Item coordinate data
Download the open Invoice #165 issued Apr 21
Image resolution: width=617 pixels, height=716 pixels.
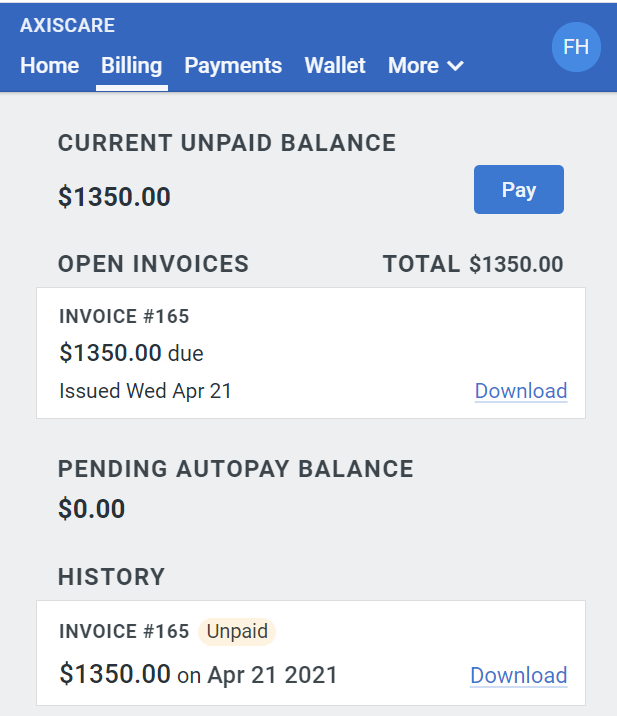[x=521, y=391]
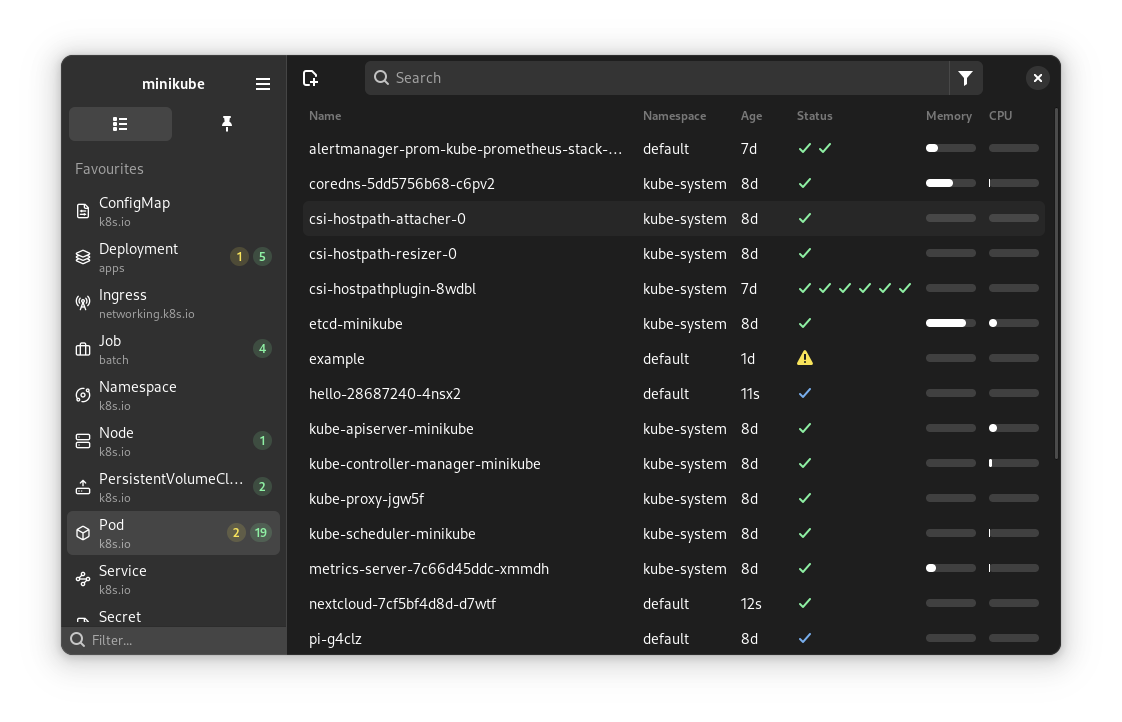Screen dimensions: 1122x722
Task: Select ConfigMap in the Favourites sidebar
Action: point(173,211)
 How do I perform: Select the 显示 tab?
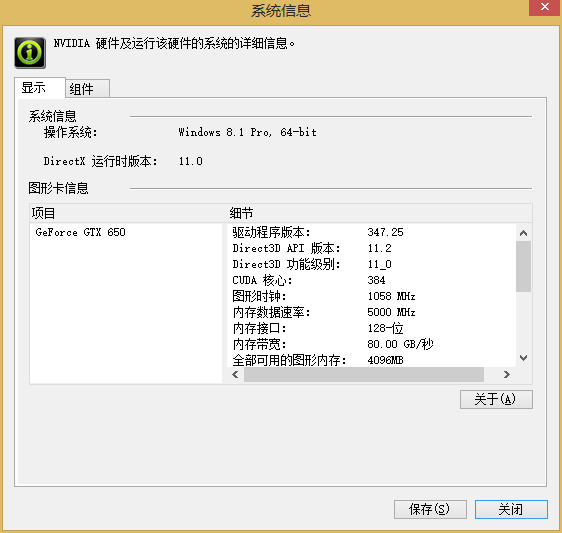click(40, 87)
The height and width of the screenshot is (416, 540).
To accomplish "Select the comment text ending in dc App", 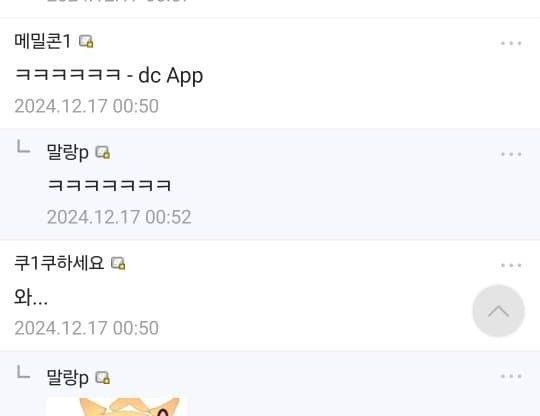I will (109, 75).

The request. Please output the entries from the first line through the line containing "click(40, 87)", both ends included, and omit the pictures.

Exercise solution.
Download the open Invoice #165 issued Apr 21
Image resolution: width=617 pixels, height=716 pixels.
[x=521, y=391]
Screen dimensions: 1122x722
Task: Select ConfigMap in the Favourites sidebar
Action: point(173,211)
 How do I perform: Select the 显示 tab?
click(40, 87)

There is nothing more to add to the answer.